Аналитическая способность в восьмидесятном поколении развилась до "атомизма", как удачно характеризовала творчество Чехова г-жа З. Гиппиус. Но синтетической идеи, вокруг которой могло собраться это аналитическое наблюдение, у нас не было. А следовательно, не могла в нашем поколении возникнуть и та большая синтетическая целесообразность, которая называется романом. Наши жизни ушли в то, что мы аналитически готовили и исследовали материалы для своих романов. Но центральные силы той нормы, во имя которой материалы эти должны были сложиться в романы, ради которой стоило созидать огромное литературное здание, у нас не было,-- и здания не созидались. А начали они созидаться тогда, когда возраст дал поколению естественный синтез, которого не минует рано или поздно ни единый мыслящий человек и о котором уже смолоду предчувственно говорил Чехов: синтез опытной "нормы" и исторического "воспоминания".

Нынешний литератор возникает на почве нового богатого выбора синтезов, догматически определившихся в девяностых годах XIX и под революционными громами начавшегося века. Маркс, Ницше, самозавершенный, наконец, Толстой, познание Ибсена, аморальный бунт эстетики принесли новые лозунги -- средоточия для атомистического наблюдения и кружащихся вокруг него идей. И роман вернулся к жизни и опять стал обычною и ходовою формою художественного труда. Арцыбашев -- сравнительно с Чеховым -- малютка по таланту и умственной силе, "Санин" его -- вещь грубая, холодная, рассчитанная на успех общественного скандала, но -- роман. Настоящий роман по форме и содержанию, роман в старом вечном типе Тургенева, Гончарова, Писемского, Достоевского и шедших за ними меньших божков. Роман синтетического типа и значения, обращенный к перспективам непосредственной современности. И "Пруд" Ремизова, и "Бабаев" Сергеева-Ценского, и "Конь бледный" Ропшина -- все это, может быть, слабо как искусство и правда наблюдения, но все это -- романы. Той же породы, что "Отцы и дети", "Преступление и наказание", "Анна Каренина". То -- львы, теперь -- кошки, но порода-то одна. А гениальный атомист Чехов так и умер, не написав романа.

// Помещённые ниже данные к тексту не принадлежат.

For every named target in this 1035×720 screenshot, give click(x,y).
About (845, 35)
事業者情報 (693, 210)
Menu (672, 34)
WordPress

Мы -- восьмидесятники в современности нашей только аналитики -- находим дорогу синтетического творчества, лишь когда жизнь становится поверочною оглядкою на прошлое,-- историей. Торжествует, так сказать, праздник "заднего ума".

Чехов был бы величайшим художественным историком своей эпохи. Но судьба была жестока: до спокойствия исторических перспектив Антон Павлович не дожил.